Zdorovʹe Rebenka (Nov 2019)
Clinical case of diagnosis of final stage of HIV infection in a teenager with chorea
Abstract
HIV infection is rarely considered a possible etiological factor of neurological pathology, that causes the late diagnosis of the disease and the untimely start of a specific therapy. The neurological manifestations of the disease may be due to the direct impact of HIV on the nervous system, opportunistic infections and malignancies, neurotoxic effects of antiretroviral treatment, and other systemic complications. HIV-associated neurological disorders are variable and presented with neurocognitive disorders, encephalopathy, myelopathy, polyneuropathy, aseptic meningitis (meningoencephalitis). HIV-encephalopathy in children manifests with emotional, cognitive, motor and speech disorders. In adults, chorea syndrome is considered a possible clinical variant of HIV encephalopathy. In the literature available, we have not encountered reports about the development of choroid syndrome in HIV-infected children.
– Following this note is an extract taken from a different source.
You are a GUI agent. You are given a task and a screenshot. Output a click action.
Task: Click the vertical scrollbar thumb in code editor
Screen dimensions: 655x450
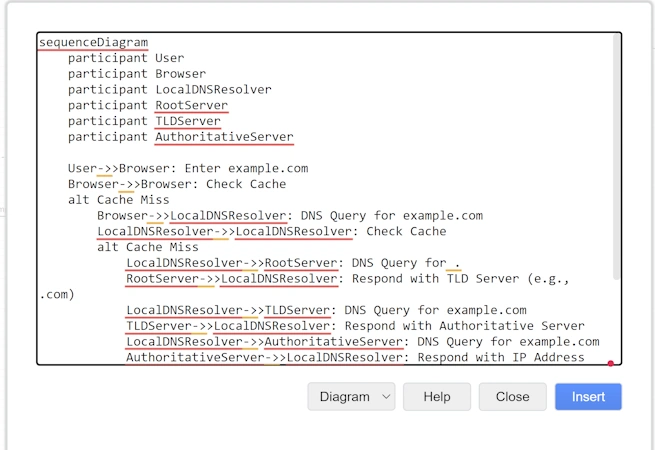616,157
The described clinical case demonstrates the diagnosis of late-stage HIV infection in a 13-year-old child with chorea syndrome. The presented clinical observation demonstrates the complexity of diagnosing HIV encephalopathy in a child, which has been associated with the rare manifestation of this disease in childhood as generalized hyperkinesis, as well as the concealment of anamnestic HIV infection in a mother. Thus, in children with chorea, the diagnosis is possible only with the exclusion of the diseases that cause it, namely: acute rheumatic fever, systemic connective tissue disease, demyelinating diseases, tumours of the central nervous system, Wilson-Konovalov disease, as well as HIV.